### RECORDS PROVIDED
# # # #

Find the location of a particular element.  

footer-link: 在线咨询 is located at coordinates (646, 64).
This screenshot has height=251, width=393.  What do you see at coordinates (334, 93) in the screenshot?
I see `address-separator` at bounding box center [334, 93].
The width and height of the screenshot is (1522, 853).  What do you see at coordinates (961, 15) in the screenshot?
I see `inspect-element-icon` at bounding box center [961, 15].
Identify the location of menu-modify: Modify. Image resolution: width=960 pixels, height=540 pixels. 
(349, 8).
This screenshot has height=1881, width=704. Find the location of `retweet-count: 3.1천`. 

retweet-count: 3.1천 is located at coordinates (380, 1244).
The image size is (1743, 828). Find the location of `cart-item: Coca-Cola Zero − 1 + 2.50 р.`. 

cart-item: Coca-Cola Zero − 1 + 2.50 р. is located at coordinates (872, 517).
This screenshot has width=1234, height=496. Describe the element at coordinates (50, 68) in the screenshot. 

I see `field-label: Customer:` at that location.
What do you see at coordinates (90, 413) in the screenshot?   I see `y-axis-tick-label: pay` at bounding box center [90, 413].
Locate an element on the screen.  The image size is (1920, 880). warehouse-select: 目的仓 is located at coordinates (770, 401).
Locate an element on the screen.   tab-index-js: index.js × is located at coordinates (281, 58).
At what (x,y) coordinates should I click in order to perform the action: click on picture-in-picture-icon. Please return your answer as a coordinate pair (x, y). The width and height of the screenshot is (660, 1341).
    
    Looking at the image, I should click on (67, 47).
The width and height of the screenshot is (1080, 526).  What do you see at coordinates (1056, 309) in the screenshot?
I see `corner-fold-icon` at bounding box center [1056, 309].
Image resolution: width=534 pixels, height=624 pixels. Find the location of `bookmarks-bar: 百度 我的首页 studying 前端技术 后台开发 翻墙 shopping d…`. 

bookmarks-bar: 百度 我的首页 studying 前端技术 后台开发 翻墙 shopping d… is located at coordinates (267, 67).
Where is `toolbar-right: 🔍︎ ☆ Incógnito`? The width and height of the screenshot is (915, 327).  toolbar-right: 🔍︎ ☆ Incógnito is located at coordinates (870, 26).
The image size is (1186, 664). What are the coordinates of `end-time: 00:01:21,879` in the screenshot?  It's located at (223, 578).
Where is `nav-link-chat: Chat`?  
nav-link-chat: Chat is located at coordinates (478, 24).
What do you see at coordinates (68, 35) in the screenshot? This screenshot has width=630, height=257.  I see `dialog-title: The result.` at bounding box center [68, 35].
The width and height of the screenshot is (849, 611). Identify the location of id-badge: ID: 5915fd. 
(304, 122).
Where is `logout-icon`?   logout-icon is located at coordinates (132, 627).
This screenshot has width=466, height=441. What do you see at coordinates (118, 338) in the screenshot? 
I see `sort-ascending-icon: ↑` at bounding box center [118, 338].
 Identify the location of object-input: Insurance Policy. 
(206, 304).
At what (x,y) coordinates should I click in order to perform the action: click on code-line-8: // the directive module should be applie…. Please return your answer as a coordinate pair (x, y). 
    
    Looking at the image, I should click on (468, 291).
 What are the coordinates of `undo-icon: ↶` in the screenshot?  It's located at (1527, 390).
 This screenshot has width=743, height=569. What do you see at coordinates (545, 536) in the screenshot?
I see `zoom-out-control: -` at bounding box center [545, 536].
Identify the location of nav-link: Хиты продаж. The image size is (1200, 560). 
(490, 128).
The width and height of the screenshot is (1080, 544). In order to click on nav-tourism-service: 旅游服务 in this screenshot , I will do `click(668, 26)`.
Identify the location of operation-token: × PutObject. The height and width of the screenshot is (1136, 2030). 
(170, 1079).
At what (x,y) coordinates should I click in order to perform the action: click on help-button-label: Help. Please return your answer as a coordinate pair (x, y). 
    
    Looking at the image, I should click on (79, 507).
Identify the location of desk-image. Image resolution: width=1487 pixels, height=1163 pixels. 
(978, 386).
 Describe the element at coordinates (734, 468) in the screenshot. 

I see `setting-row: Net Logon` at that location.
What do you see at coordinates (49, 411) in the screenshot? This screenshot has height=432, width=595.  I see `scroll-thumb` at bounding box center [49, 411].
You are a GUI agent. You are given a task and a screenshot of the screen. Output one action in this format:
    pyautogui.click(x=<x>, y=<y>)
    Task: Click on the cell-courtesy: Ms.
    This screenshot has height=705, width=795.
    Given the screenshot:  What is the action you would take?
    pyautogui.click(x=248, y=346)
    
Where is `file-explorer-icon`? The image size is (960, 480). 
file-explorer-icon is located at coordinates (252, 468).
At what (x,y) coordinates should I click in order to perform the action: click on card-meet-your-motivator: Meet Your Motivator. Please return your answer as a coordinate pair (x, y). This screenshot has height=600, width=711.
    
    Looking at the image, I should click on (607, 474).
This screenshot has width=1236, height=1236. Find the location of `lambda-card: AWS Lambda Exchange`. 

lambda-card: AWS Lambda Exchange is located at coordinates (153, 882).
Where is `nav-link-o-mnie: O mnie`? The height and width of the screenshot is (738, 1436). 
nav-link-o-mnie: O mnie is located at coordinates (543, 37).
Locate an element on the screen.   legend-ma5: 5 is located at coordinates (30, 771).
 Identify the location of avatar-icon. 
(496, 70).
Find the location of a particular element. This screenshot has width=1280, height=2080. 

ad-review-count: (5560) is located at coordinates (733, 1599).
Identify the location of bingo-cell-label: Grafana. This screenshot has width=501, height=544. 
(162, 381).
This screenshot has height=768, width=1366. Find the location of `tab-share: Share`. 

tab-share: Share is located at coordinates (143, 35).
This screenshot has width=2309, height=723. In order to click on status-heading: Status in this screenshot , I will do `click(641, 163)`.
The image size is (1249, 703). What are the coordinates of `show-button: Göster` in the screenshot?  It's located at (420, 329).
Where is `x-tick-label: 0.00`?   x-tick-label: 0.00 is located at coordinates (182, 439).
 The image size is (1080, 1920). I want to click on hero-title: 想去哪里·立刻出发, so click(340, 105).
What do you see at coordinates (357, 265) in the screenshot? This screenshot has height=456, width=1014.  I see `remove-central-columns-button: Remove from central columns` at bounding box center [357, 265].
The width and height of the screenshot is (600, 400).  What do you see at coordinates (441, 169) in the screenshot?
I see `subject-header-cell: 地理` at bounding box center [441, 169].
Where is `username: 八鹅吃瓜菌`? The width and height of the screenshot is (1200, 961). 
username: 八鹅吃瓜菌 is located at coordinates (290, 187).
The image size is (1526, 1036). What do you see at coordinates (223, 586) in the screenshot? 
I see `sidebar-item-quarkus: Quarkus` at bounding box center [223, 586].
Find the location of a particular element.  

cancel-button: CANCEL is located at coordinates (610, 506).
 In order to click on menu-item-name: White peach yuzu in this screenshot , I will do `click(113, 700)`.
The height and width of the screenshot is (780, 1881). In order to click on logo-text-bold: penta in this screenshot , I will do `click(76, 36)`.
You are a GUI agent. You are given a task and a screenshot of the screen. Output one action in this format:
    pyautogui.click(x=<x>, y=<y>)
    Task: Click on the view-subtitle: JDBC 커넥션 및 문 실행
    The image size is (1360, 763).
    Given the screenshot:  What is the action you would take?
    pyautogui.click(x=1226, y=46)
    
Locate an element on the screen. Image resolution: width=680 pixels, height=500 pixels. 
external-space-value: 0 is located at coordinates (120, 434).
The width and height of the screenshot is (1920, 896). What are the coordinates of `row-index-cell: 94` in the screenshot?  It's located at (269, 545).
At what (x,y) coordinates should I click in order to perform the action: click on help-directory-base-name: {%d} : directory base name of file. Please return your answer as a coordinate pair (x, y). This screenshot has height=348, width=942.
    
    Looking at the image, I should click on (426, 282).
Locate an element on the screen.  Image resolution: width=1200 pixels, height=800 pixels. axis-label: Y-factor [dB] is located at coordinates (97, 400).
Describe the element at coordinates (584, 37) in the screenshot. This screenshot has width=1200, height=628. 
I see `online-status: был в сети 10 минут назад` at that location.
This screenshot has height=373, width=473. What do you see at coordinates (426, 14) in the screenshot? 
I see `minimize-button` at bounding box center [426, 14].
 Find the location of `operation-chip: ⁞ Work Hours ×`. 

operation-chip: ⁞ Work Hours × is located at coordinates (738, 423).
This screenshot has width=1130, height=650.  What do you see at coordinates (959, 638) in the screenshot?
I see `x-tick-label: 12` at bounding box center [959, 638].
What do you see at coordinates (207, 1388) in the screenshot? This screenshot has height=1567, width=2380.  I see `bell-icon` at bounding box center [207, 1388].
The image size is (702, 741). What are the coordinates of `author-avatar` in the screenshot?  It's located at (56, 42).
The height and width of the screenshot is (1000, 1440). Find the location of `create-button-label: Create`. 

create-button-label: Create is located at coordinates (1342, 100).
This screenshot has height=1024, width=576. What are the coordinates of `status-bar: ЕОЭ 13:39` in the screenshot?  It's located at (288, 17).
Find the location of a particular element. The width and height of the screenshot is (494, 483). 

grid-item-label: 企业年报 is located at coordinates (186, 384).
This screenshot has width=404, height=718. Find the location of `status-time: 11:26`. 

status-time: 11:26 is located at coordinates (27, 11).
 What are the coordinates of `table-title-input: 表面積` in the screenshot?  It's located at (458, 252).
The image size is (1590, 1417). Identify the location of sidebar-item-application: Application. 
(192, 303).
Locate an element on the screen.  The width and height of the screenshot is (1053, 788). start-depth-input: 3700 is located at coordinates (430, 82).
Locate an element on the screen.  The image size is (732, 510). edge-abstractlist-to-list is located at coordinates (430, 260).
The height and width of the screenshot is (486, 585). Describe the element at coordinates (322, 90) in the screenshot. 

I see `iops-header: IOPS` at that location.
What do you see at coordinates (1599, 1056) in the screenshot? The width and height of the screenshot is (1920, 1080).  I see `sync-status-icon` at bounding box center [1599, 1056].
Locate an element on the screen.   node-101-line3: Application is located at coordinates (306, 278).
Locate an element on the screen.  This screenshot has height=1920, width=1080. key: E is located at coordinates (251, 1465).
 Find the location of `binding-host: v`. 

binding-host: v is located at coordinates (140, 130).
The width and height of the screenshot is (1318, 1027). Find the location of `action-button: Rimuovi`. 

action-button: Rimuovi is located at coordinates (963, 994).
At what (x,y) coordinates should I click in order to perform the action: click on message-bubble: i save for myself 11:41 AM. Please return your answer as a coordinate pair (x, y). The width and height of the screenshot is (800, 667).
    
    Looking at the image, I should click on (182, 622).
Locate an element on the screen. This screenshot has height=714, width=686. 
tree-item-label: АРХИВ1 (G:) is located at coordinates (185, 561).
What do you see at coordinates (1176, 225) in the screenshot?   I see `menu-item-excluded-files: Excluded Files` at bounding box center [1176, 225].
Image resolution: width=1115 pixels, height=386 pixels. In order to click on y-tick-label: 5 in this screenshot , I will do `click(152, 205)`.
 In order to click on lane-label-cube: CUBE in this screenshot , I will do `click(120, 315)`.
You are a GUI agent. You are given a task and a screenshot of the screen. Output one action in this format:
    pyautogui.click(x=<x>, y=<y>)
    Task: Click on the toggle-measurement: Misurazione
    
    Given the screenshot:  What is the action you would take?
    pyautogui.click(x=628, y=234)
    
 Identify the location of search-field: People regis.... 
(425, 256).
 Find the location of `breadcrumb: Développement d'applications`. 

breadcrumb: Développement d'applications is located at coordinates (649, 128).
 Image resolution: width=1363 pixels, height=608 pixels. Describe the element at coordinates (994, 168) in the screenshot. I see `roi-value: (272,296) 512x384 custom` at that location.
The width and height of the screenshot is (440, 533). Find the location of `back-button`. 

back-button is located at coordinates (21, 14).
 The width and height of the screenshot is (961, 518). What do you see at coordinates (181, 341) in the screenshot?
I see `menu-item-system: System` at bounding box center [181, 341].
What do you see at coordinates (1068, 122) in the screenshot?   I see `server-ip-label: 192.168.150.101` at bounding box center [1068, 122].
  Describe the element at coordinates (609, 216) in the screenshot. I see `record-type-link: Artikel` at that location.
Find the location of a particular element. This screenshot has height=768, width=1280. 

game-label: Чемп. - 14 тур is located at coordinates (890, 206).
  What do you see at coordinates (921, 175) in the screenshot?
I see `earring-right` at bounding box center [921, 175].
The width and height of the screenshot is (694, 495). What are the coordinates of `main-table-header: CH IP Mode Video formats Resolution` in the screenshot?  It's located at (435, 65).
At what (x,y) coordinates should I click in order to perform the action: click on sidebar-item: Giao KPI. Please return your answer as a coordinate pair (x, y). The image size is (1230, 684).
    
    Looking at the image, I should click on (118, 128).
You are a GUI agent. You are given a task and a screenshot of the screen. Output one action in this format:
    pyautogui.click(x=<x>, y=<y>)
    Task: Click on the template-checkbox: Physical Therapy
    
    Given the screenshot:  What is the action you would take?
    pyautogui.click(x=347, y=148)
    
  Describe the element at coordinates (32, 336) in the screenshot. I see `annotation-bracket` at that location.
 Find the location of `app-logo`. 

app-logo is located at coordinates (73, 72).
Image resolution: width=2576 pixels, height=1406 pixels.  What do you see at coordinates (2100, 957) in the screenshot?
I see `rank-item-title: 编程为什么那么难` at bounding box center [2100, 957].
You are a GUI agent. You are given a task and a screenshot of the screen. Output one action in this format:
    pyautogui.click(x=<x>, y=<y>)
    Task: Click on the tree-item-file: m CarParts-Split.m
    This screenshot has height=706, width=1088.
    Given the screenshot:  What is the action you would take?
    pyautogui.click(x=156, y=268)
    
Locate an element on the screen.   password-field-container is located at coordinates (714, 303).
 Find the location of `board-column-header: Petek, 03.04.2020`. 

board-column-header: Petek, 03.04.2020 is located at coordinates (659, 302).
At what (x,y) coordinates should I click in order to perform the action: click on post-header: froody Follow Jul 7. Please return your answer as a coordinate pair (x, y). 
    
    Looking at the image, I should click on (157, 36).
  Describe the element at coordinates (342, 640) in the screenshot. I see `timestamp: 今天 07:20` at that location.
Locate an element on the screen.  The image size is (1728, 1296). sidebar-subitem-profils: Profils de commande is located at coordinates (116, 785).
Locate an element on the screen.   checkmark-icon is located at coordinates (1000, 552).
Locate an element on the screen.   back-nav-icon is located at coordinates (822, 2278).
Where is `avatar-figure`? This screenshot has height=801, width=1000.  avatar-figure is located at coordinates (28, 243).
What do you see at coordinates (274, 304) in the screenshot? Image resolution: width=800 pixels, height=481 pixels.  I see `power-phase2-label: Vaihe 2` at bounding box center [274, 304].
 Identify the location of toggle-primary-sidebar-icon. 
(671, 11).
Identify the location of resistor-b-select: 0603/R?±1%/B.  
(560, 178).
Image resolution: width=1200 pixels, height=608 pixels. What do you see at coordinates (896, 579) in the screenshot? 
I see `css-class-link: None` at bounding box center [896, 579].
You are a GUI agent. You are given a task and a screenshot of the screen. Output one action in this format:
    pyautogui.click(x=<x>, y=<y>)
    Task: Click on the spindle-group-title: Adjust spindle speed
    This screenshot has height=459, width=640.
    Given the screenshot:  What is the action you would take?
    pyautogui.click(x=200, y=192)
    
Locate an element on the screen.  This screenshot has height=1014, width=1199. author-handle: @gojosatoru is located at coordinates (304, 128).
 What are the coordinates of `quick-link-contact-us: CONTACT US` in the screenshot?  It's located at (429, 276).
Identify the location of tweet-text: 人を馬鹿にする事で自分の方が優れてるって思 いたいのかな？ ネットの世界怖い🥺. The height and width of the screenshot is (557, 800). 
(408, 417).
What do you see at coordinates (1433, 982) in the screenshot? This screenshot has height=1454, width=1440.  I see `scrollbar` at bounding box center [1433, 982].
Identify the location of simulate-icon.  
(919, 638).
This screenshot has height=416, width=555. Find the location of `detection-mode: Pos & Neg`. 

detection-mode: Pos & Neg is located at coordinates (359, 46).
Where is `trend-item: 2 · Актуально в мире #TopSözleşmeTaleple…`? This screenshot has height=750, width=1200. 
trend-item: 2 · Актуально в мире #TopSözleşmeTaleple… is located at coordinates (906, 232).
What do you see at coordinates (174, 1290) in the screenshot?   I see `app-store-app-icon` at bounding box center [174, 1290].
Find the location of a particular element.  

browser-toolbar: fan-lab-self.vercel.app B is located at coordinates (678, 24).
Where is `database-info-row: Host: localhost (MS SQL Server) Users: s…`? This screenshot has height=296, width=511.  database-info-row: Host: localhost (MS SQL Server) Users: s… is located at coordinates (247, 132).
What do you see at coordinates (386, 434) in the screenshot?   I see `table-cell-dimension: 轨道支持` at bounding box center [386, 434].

# # # #

### HOW TO COMPLETE THIS TASK
Render the lines as a JSON list of strings, one string per line and with blank lines left out. Begin at the line that contains "Image resolution: width=1200 pixels, height=608" and stop after the line that contains "trend-item: 2 · Актуально в мире #TopSözleşmeTaleple… is".

### RESULT OF THE TASK
[
  "Image resolution: width=1200 pixels, height=608 pixels. What do you see at coordinates (896, 579) in the screenshot? ",
  "I see `css-class-link: None` at bounding box center [896, 579].",
  "You are a GUI agent. You are given a task and a screenshot of the screen. Output one action in this format:",
  "    pyautogui.click(x=<x>, y=<y>)",
  "    Task: Click on the spindle-group-title: Adjust spindle speed",
  "    This screenshot has height=459, width=640.",
  "    Given the screenshot:  What is the action you would take?",
  "    pyautogui.click(x=200, y=192)",
  "Locate an element on the screen.  This screenshot has height=1014, width=1199. author-handle: @gojosatoru is located at coordinates (304, 128).",
  " What are the coordinates of `quick-link-contact-us: CONTACT US` in the screenshot?  It's located at (429, 276).",
  "Identify the location of tweet-text: 人を馬鹿にする事で自分の方が優れてるって思 いたいのかな？ ネットの世界怖い🥺. The height and width of the screenshot is (557, 800). ",
  "(408, 417).",
  "What do you see at coordinates (1433, 982) in the screenshot? This screenshot has height=1454, width=1440.  I see `scrollbar` at bounding box center [1433, 982].",
  "Identify the location of simulate-icon.  ",
  "(919, 638).",
  "This screenshot has height=416, width=555. Find the location of `detection-mode: Pos & Neg`. ",
  "detection-mode: Pos & Neg is located at coordinates (359, 46).",
  "Where is `trend-item: 2 · Актуально в мире #TopSözleşmeTaleple…`? This screenshot has height=750, width=1200. ",
  "trend-item: 2 · Актуально в мире #TopSözleşmeTaleple… is located at coordinates (906, 232)."
]